Temperature and humidity effects on ferric sulfate stability and phase transformation

Abstract

Evolution of concentrated Fe 2 (SO 4 ) 3 solution, a process including both evaporation of the solution and post-evaporation aging of the precipitates, was studied at 2 and 50 °C under controlled relative humidity (RH). At 50 °C and 42-47% RH, ferricopiapite [Fe 4.67 (SO 4 ) 6 (OH) 2 ⋅20H 2 O] and rhomboclase [(H 5 O 2 )Fe(SO 4 ) 2 ⋅2H 2 O] first crystallized from the starting solution, and then combined to form kornelite [Fe 2 (SO 4 ) 3 ⋅7.5H 2 O] at 42% RH or to paracoquimbite [Fe 2 (SO 4 ) 3 ⋅9H 2 O] at 46-47% RH. At 2 °C and 34-43% RH, initially crystallized ferricopiapite and rhomboclase appeared to be stable and did not proceed to form a single ferric sulfate hydrate phase over 385 days. At both 2 and 50 °C and RH ≤ 31%, an amorphous ferric sulfate formed. The amorphous ferric sulfate was preserved longer at low RH conditions, e.g., RH ≤ 11%, than higher RH, at which it slowly transformed to crystalline phases of rhomboclase and ferricopiapite, as observed at 31% RH and 50 °C. Combining the results from this study and those from our previous study at 25 °C, the ferric sulfate phase evolution at 2, 25, and 50 °C were mapped and compared. Temperature shows a strong effect on the evolution kinetics; low T may inhibit the evolution from reaching an equilibrium state.

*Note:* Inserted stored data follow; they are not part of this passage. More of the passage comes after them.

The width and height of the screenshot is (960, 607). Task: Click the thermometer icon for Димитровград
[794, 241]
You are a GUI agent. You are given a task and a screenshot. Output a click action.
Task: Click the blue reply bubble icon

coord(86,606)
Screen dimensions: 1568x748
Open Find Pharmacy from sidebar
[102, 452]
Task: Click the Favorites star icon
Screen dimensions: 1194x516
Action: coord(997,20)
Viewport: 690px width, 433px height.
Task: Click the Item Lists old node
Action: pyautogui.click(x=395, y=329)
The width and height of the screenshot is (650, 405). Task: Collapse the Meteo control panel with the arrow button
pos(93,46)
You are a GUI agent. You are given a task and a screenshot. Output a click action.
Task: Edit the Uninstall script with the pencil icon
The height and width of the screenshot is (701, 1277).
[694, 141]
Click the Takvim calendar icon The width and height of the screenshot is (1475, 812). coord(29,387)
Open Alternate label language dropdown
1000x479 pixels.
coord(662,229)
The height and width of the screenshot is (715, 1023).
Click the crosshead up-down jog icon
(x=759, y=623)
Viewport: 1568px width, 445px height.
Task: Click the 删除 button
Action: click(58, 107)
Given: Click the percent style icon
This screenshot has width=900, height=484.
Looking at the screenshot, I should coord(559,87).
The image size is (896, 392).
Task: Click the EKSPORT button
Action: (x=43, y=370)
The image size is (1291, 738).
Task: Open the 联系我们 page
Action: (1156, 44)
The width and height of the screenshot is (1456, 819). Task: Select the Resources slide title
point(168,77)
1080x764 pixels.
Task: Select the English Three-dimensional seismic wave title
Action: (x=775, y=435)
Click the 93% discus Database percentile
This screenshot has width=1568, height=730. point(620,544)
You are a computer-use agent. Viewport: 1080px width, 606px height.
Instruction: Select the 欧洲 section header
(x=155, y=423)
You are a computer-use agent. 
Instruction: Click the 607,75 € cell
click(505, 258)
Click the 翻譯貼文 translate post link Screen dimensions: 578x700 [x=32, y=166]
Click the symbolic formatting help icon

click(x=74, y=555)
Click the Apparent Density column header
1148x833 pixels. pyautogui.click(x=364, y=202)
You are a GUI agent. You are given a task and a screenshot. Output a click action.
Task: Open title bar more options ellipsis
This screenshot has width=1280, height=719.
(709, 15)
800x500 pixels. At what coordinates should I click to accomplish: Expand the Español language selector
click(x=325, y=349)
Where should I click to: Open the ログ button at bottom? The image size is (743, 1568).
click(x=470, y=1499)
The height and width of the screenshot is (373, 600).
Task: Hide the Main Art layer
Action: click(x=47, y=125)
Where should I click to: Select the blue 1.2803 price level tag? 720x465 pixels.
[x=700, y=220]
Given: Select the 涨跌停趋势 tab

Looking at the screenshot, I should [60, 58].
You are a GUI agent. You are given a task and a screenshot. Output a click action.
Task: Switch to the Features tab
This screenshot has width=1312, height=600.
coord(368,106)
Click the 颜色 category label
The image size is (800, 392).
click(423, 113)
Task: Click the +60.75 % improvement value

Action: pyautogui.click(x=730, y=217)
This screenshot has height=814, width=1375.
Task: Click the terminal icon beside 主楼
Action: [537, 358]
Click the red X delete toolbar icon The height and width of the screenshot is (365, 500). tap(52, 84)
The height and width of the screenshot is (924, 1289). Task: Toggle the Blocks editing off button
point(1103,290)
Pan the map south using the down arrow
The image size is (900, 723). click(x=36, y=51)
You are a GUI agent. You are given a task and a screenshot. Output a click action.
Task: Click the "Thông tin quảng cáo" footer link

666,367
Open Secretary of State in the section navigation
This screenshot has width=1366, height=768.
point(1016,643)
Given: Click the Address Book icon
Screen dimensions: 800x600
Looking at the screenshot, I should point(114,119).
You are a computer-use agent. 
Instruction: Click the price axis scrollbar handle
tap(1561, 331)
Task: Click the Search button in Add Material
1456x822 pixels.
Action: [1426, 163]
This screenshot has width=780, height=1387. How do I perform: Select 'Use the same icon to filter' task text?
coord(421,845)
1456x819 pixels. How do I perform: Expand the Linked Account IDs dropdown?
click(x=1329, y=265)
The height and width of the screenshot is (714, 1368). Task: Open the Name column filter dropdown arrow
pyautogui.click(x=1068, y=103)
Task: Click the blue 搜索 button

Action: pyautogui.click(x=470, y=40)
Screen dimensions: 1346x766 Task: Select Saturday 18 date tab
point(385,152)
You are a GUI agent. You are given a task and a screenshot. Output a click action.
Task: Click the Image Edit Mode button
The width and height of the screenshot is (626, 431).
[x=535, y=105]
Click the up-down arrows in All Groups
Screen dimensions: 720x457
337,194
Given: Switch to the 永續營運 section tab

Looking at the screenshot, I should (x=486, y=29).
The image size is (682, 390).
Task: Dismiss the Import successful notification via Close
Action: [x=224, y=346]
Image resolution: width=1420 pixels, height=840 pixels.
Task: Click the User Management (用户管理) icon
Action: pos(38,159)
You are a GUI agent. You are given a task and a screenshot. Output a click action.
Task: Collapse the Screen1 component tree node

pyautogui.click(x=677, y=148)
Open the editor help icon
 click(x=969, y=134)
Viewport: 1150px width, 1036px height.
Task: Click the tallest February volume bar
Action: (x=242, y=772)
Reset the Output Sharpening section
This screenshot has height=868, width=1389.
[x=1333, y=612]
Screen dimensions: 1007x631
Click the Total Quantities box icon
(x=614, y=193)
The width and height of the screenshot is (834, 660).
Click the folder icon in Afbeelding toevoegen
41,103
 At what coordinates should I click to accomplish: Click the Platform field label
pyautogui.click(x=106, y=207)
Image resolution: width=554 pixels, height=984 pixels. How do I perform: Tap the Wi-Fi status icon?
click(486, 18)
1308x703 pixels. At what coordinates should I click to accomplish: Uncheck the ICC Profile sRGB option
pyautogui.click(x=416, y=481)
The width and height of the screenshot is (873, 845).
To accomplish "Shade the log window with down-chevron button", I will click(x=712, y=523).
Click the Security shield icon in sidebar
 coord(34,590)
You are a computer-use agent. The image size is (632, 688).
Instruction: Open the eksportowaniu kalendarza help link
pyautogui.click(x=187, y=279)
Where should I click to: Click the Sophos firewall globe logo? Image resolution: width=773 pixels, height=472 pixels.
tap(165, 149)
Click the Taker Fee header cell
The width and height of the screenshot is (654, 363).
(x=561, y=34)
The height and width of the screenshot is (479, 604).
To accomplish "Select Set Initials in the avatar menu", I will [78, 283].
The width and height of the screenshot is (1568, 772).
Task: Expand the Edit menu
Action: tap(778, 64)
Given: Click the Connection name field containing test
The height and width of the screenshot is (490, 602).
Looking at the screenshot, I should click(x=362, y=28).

Also, an RH and T-controlled in situ X-ray diffraction (RH-T-XRD) method was used to study phase transitions of ferric sulfate hydrates at temperatures from 25 to 80 °C. A dehydration of paracoquimbite to ferric sulfate pentahydrate [Fe 2 (SO 4 ) 3 ·5H 2 O] was identified at 80 °C. The results are discussed with a previously constructed ferric sulfate RH-T phase diagram by Ackermann et al. (2009).